#### Task to carry out
The lines to repeat run from the one containing "Viewport: 403px width, 868px height." through the last line of the records below; repeat them exactly and give nothing more.

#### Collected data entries
+ + + + + + +
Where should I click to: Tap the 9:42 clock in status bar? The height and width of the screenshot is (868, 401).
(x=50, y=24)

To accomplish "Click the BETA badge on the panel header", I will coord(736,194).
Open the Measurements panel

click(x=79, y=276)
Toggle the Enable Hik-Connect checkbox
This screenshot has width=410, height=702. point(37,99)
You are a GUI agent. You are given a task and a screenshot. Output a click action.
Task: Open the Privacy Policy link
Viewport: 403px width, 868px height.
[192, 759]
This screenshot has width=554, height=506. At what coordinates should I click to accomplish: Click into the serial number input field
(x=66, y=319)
+ + + + + + +
#### Written response
Viewport: 403px width, 868px height.
[192, 759]
This screenshot has width=554, height=506. At what coordinates should I click to accomplish: Click into the serial number input field
(x=66, y=319)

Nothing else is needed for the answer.